茶会にて
お茶を飲むという言葉は、もっとカジュアルなものだと思っていた。しかし、まさか茶室のような場所で、点てられた本格的なお茶をいただくとは思わなかった。
一度、授業で習ったような床間の花や掛軸の説明、それに感想を述べるようなことはしなくて済んだが、タカシくんが自ら茶筅で点ててくれたお茶を振る舞ってくれた。
女性が運んでくれたお茶を目の前にして、俺は悩んだ。
何故、自分が一番上座に座らされているのか。これでは他の人の所作を真似することができない。
「ジン、作法など気にすることはない。自由に飲んでくれ」
俺が戸惑っているのを察したのか、タカシくんはそう声をかけてくれた。
そうは言われても、趣きのある茶碗を手に取ると、なけなしの知識を活かして茶碗を回し、一口飲んだ。
思ったより苦味は少なく、香りが良く、ほのかな甘味も感じられて美味しかった。
俺が飲み始めたことで、隣に座っていたミキさんと母親もお茶を飲み始めた。
二人は慣れた手つきで茶を飲み、その所作も美しかった。
二人に倣い、お茶を飲み終えると、飲み口を手で拭き、茶碗を戻した。
「気分は落ち着いたか? して、ジン。何から話そうかのう。色々と聞きたいことも多かろう」
タカシくんが俺に向き直り、そう尋ねてきた。俺は悩んだ。聞きたいことが多すぎて、どれから聞くべきか迷う。

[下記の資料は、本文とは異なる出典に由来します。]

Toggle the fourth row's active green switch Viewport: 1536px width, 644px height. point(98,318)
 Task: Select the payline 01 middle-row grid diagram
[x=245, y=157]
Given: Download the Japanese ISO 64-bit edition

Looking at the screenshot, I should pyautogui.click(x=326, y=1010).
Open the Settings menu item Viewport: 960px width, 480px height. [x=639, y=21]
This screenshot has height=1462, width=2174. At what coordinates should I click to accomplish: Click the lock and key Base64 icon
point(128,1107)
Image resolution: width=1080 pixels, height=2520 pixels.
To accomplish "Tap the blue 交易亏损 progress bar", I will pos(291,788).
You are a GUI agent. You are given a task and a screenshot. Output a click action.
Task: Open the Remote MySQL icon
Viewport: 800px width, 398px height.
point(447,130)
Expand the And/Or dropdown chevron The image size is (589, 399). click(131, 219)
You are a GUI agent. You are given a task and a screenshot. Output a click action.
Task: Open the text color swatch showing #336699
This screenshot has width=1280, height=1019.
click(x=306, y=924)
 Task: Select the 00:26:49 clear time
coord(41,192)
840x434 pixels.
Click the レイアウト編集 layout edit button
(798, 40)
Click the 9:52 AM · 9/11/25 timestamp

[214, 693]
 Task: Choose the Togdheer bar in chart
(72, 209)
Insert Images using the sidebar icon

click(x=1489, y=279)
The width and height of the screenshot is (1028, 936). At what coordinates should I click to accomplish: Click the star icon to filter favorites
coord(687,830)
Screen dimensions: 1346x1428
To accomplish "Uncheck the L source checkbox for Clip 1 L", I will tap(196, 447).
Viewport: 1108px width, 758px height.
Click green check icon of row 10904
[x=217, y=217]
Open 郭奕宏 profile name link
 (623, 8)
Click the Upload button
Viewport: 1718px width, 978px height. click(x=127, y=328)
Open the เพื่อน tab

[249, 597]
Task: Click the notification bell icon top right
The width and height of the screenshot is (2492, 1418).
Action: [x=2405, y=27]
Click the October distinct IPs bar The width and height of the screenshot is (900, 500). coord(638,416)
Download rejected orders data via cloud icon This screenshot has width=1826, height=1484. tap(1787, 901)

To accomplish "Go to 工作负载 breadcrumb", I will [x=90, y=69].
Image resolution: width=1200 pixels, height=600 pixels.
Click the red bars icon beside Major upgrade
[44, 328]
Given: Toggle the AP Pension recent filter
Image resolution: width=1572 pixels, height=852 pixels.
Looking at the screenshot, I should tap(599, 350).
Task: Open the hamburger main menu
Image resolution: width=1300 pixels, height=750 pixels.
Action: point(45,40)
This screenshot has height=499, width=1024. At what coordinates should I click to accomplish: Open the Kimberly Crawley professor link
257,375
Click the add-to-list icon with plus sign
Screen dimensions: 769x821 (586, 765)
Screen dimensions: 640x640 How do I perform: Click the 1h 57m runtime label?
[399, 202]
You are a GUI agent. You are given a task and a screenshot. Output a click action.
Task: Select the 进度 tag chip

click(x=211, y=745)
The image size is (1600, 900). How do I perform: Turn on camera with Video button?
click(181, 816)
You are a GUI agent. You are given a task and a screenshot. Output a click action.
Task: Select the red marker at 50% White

「癒栄の土地ってそもそも何なの? 死者の国であることは分かったけど、天国とも違うんだよね?」
まずはそこから聞かないと全体が見えてこない。
タカシくんは赤い目を細め、口角をクイッと上げながら俺をまっすぐ見つめた。
「その話をする前に、一つ約束をしてほしい。お前がこの数日で知り得た情報は、誰にも漏らすな。本来、人が知るべき話ではないからな」
俺は頷いた。その目には「約束を違えたら分かっているだろうな」と暗に伝えてくる圧があった。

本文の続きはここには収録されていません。